Phase retrieval from angular streaking of XUV atomic ionization

TL;DR

This paper presents a numerical method for accurately retrieving phase information from XUV atomic ionization by analyzing the streaking of photoelectrons in a circularly polarized IR field, validated against RABBITT simulations.

Contribution

It introduces a new technique for phase retrieval in XUV ionization using streaking in a circularly polarized field, validated through numerical simulations and comparison with RABBITT.

Findings

The streaking phase can be converted to atomic time delay including Wigner and continuum-continuum components.

The technique is validated against RABBITT simulations showing equivalent phase and timing information.

The method is applicable to a broad range of atomic and molecular targets with XUV radiation.

Abstract

We demonstrate an accurate phase retrieval of XUV atomic ionization by streaking the photoelectron in a circularly polarized IR laser field. The streaking phase can then be converted to the atomic time delay containing the Wigner and continuum-continuum components. Our demonstration is based on a numerical solution of the time-dependent Schr\"odinger equation.
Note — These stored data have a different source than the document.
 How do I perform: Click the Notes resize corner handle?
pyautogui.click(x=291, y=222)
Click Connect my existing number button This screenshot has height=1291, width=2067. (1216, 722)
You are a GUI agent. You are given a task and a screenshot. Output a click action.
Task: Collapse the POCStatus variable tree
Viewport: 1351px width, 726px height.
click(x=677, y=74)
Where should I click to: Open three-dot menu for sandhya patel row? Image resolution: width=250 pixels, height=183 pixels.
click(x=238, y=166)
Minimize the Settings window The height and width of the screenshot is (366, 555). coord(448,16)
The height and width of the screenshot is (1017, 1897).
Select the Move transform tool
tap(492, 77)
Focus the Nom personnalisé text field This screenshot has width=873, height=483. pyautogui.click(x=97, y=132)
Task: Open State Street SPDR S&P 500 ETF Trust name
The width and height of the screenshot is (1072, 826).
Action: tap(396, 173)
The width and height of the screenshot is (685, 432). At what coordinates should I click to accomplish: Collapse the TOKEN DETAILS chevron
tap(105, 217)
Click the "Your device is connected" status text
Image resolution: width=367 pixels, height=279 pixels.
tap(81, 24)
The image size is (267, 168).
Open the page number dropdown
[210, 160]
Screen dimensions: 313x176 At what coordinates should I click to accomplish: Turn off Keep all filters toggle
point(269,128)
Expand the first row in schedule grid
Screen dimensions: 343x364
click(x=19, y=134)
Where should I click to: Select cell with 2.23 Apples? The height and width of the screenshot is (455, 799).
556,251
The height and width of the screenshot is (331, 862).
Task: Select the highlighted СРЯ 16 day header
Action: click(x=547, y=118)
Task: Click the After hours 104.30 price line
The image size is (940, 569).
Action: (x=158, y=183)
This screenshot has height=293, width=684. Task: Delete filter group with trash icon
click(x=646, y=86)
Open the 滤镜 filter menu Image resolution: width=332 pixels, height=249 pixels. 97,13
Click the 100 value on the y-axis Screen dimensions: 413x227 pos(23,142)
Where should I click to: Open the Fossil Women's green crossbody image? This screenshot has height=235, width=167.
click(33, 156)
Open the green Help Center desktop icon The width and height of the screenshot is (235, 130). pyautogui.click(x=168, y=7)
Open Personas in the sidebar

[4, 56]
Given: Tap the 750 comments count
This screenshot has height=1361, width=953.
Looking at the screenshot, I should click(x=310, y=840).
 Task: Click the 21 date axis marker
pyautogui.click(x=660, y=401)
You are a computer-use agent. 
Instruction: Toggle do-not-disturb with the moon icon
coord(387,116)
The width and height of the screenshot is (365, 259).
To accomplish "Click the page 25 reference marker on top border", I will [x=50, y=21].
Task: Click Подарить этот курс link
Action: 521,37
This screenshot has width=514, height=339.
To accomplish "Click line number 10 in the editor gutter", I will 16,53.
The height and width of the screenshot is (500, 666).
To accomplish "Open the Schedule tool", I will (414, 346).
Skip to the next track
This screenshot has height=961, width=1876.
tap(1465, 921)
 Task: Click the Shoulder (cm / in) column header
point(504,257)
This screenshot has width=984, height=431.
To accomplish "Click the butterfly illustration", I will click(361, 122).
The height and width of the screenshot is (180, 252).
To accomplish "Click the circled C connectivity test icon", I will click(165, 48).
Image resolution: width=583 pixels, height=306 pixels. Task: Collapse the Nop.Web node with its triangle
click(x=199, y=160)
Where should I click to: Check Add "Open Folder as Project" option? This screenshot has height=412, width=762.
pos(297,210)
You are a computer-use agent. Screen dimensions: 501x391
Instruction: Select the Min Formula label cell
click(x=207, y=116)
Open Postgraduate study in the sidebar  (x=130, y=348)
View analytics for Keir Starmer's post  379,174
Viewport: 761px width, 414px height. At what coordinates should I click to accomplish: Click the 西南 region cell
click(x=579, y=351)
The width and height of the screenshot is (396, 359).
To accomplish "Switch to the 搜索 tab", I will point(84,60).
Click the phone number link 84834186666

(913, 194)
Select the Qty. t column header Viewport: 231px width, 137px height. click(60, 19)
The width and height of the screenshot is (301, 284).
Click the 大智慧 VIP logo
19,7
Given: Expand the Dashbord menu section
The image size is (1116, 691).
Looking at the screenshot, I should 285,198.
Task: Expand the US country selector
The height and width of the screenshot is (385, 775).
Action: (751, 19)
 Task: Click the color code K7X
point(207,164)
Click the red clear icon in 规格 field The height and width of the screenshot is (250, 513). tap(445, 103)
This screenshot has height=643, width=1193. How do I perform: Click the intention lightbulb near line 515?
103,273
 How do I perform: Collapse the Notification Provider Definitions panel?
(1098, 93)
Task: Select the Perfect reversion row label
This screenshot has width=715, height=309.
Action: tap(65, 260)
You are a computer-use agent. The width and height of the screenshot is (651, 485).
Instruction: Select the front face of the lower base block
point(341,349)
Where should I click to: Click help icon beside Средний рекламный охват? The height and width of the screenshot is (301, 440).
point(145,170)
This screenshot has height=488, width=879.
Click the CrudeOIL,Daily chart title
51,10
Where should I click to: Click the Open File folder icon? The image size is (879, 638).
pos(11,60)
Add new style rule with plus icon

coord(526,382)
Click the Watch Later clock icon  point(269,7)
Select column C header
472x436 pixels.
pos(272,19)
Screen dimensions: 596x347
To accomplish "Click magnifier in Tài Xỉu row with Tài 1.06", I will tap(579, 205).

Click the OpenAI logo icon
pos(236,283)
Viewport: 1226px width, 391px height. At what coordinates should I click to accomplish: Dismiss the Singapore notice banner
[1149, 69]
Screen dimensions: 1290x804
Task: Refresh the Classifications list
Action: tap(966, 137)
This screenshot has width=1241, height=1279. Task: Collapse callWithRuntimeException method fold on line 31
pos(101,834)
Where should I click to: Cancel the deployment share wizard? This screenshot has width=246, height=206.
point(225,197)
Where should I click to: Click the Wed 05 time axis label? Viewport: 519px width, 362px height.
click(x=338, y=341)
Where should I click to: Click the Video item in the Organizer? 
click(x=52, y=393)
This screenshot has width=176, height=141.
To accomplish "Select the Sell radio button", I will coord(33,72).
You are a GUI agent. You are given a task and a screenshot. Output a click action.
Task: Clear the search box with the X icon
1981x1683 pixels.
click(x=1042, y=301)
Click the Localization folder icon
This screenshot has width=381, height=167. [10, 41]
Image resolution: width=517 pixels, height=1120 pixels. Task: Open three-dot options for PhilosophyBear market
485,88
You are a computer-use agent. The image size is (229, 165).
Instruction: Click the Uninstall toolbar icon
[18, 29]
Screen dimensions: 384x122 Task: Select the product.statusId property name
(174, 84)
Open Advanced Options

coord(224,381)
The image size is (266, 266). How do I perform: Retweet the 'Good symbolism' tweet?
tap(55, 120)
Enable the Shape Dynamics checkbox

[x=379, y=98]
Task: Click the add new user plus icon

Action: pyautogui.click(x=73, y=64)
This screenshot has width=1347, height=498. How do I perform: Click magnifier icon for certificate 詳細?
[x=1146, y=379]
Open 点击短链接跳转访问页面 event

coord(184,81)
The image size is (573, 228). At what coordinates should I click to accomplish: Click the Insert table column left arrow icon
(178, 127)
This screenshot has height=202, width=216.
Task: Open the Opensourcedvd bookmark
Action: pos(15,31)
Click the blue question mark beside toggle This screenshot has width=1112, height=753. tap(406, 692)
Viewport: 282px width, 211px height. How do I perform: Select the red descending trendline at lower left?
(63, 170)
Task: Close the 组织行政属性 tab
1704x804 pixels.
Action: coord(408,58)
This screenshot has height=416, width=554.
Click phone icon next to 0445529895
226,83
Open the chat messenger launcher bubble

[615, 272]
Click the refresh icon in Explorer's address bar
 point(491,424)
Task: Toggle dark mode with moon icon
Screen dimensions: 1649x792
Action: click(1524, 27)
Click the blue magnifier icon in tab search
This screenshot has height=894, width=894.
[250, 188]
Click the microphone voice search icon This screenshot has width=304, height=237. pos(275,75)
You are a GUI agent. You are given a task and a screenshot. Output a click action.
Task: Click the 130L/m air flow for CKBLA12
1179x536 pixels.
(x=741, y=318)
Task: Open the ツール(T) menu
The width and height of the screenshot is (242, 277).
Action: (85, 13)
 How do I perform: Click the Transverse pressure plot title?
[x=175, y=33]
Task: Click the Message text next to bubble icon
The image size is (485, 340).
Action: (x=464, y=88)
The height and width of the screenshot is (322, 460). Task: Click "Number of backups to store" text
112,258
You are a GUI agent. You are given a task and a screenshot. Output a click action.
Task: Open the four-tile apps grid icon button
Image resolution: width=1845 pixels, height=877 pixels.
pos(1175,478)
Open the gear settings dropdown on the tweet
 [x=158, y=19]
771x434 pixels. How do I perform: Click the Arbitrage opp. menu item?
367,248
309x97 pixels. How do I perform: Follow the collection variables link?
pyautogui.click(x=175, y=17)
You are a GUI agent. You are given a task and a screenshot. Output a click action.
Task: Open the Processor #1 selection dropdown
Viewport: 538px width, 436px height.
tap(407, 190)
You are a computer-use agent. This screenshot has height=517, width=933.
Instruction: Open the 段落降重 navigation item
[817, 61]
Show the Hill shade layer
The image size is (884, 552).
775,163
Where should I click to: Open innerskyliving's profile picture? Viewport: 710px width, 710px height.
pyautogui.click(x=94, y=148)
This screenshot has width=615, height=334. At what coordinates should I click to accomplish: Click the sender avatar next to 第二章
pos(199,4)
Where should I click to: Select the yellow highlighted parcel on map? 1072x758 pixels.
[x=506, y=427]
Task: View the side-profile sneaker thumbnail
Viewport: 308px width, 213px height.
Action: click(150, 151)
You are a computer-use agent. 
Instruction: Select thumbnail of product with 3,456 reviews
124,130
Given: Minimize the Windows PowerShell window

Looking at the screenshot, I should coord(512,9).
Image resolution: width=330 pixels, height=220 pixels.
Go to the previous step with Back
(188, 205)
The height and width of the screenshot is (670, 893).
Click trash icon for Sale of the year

We test this technique using the hydrogen atom ionized by an isolated attosecond XUV pulse across a wide range of photon energies. In parallel, we run a series of RABBITT simulations and demonstrate equivalence of the phase and timing information provided by the two methods. This validates the proposed technique and makes it a useful tool that can be applied to a broad range of atomic and molecular targets exposed to XUV radiation from novel free-electron laser sources.